In two prayer's halls of ICC – men's and women's, which can contain approximately 1,500 people - Daily and Friday Prayers are held. Circles of Quran reading (tajwid) and memorizing Quran, lection about the basis of Islam (fiqh, sīra, etc.) open for Muslims. During the holy month, Ramadan, in ICC people gather for iftar every evening. Eid al-Fitr and Eid al-Adha are celebrated solemnly and joyously with entertaining program for children.

In the center for women's development in ICC workshops for personal development, classes and lections dedicated to different topics, including family psychology, often take place. Moreover, women have an opportunity to attend sewing and cooking circles, and fitness classes.

ICC courses on the Arabic language and Islamic culture are held using a specially developed program taught by native speakers.

== Activity ==

Main spheres of activity of ICC include promoting interreligious and intercultural dialog, spreading truthful information about Islam, breaking the myths about Islam and Muslims, and enriching of knowledge of Ukrainian Muslims.

=== Educational activity ===

From 2014 gymnasium Our Future have functioned in ICC. This is a private educational institution for primary and secondary school education, operating within the authority mandated by a state license.
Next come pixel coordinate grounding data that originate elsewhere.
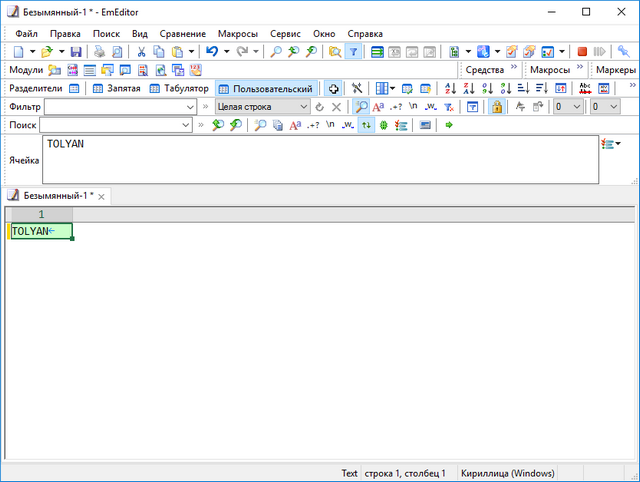Click the new blank document icon

[19, 51]
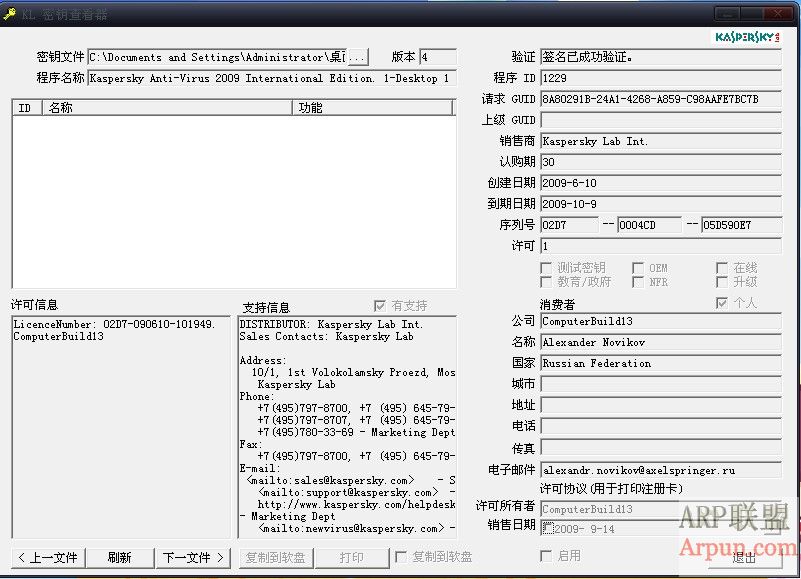Click the ID column header in the list
Screen dimensions: 801x579
click(25, 108)
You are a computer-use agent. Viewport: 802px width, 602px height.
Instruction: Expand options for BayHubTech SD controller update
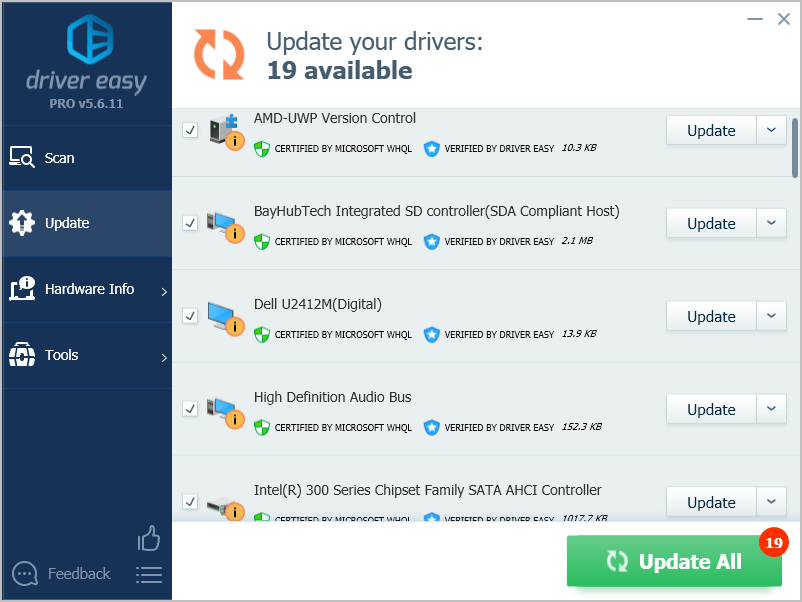point(771,223)
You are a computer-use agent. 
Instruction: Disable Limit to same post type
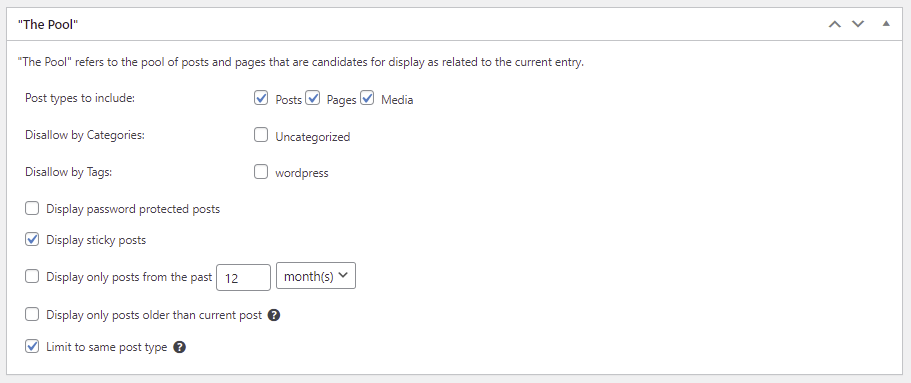click(x=32, y=346)
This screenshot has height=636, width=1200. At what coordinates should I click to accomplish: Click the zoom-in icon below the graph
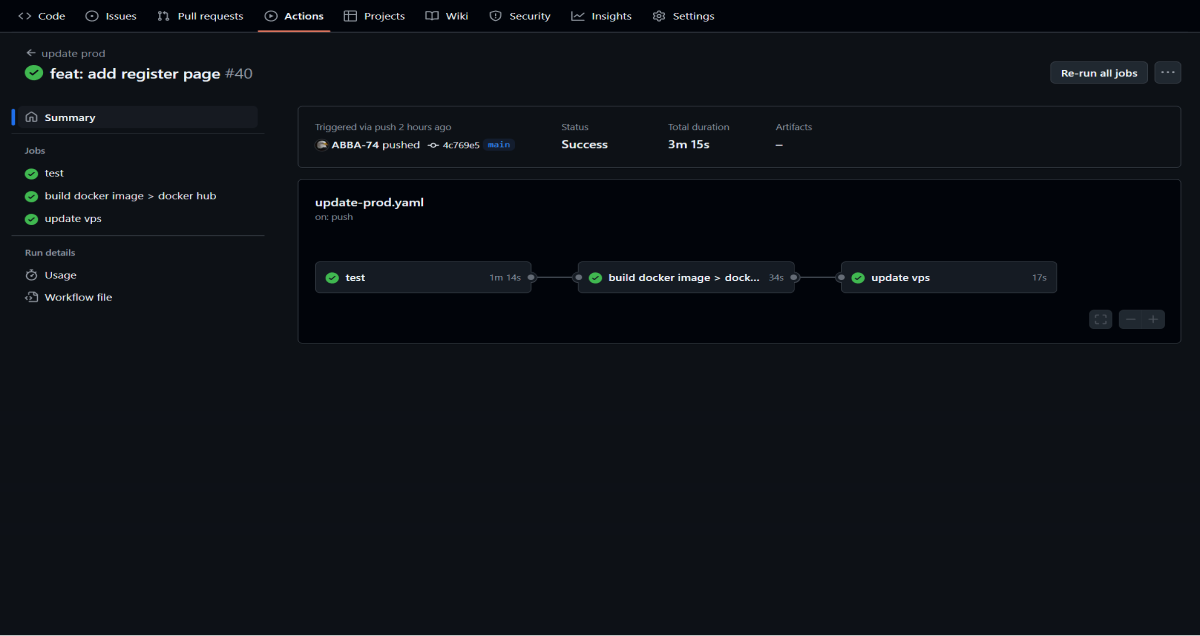click(x=1153, y=318)
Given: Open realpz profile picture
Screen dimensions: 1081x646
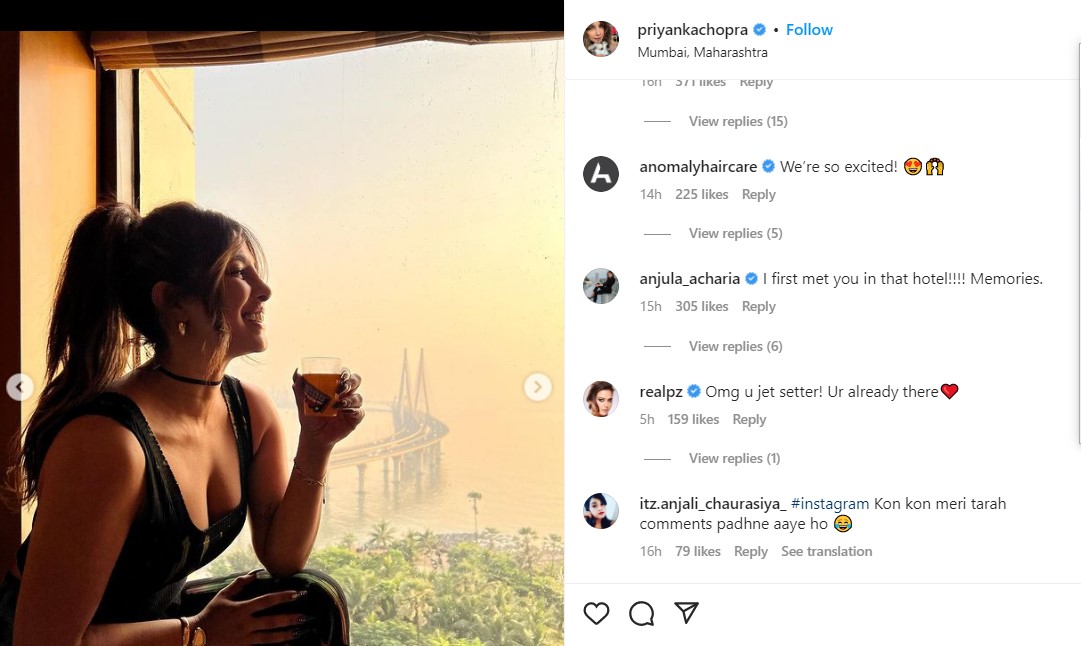Looking at the screenshot, I should click(x=601, y=399).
School use national educational standard. Using following link you can do virtual excursion to the gymnasium.

=== Public activity ===

In Islamic Cultural Centre of Kyiv “East Fest” was held on August 23, 2015 and May 14, 2016. That event wasn't a simple demonstration of Eastern traditions, but a link between representatives of different nations in our country.

On December 19, 2015 Islamic Cultural Centre of Kyiv hosted International Quran Recital Competition between representatives of Ukraine, post-soviet countries, near and far abroad countries. Altogether 56 participants took part in the competition; including one participant from Crimea and one from occupied Donbas area.

During July 20–24, 2015 our capital had hosted 4th International School for Islamic studies organized by AUASO Alraid and RAMU Ummah. It was dedicated actual questions of modern age. During 5 working days participants worked on searching for identity, dialog, conflict solving and extremism.

In ICC of Kyiv activists of public women's Muslim organization Mariam organized the Day of Ukrainian Culture on December 26, 2016. Quests learned about Ukrainian traditions, particularly women's role in Ukrainian society today and in historical aspect, traditions accompanying girl's life from her birth to motherhood. After tasting halal Ukrainian dishes, prepared by activists of Mariam, everybody could join the master class of Petrykivsky painting.